29 Aug 2023
NSW IS LOGGING ONE OF THE STATE’S LAST STRONGHOLDS FOR GREATER GLIDERS
BREAKING NEWS: Vital greater glider habitat in Tallaganda State Forest is currently being logged. This is one of the last places of refuge for Endangered greater gliders. Take action now - sign the petition or make a donation.
WWF calls on NSW agency responsible to cease destruction of critical glider habitat
The World Wide Fund for Nature-Australia today expressed shock that the Forestry Corporation New South Wales is logging one of the last remaining strongholds for greater gliders, which were uplisted to endangered in July 2022.
In 20 years, greater glider numbers have declined by up to 80% in some areas due to landclearing, logging, and climate change impacts including droughts, heat waves and more severe bushfires, ranking them among the Australian native mammals on the fastest trajectories towards extinction.
“This habitat is ground zero in the race to save this critically threatened species. We have written to NSW Environment Minister Penny Sharpe asking her to urgently intervene to stop the logging, and we are calling on the federal government to scrap exemptions for Regional Forestry Agreements that enable the continued destruction of such critical native habitats,” said WWF-Australia conservation scientist Dr Kita Ashman.
Bulldozers have been destroying trees in Tallaganda State Forest, which sits beside Tallaganda National Park, about 70 kilometres south of Canberra.
Dr Kita Ashman and other researchers have spent months in the Tallaganda forests.
“In two nights of spotlighting we recorded 96 greater gliders. It was incredible. It’s the only place I’ve ever seen where greater gliders were the dominant species. In most other places where greater gliders were once abundant they are disappearing. To know this habitat is being logged is extremely upsetting,” Dr Ashman said.
In the aftermath of the 2019-20 fires, WWF-Australia, working with experts, identified Tallaganda as a priority location for greater glider recovery and invested more than $300,000 into two research projects.
Collaborating with the Australian National University, specially designed nest boxes were installed in burnt forest in Tallaganda National Park to see if hi-tech homes could help increase greater glider numbers.
In Tallaganda State Forest, in partnership with the University of Sydney, GPS collars were attached to greater gliders in burnt and unburnt forest to discover how fire-damaged habitat alters glider behaviour.
“The GPS collars have now been removed but we don’t know if any of those greater gliders, who we watched and came to know, have been killed,” Dr Ashman said.
“We also don’t know if any of the greater glider families that moved into nest boxes have been harmed.

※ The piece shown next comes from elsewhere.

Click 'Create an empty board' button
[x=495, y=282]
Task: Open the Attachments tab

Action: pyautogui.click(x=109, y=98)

These animals could easily be moving between the national park and the logging area.”
“Aside from directly impacting the local population of greater gliders, the logging threatens the viability of the research that has been underway to protect the species,” Dr Ashman said.

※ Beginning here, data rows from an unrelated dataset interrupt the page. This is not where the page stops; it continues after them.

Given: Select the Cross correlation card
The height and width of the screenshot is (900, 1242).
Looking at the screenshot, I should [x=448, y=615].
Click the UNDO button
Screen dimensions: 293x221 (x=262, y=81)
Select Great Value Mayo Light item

NSW ranked last on the Trees Scorecard recently released by WWF-Australia, with logging a major contributing factor to the poor result.
WWF-Australia is calling for NSW to phase out native forest logging by 2025, and follow the lead of states such as Western Australia and Victoria. WWF-Australia is also calling for the establishment of a federal environmental protection agency, and for urgent reforms of the federal Environment Protection and Biodiversity Conservation Act to remove current exemptions for native forest logging under Regional Forest Agreements.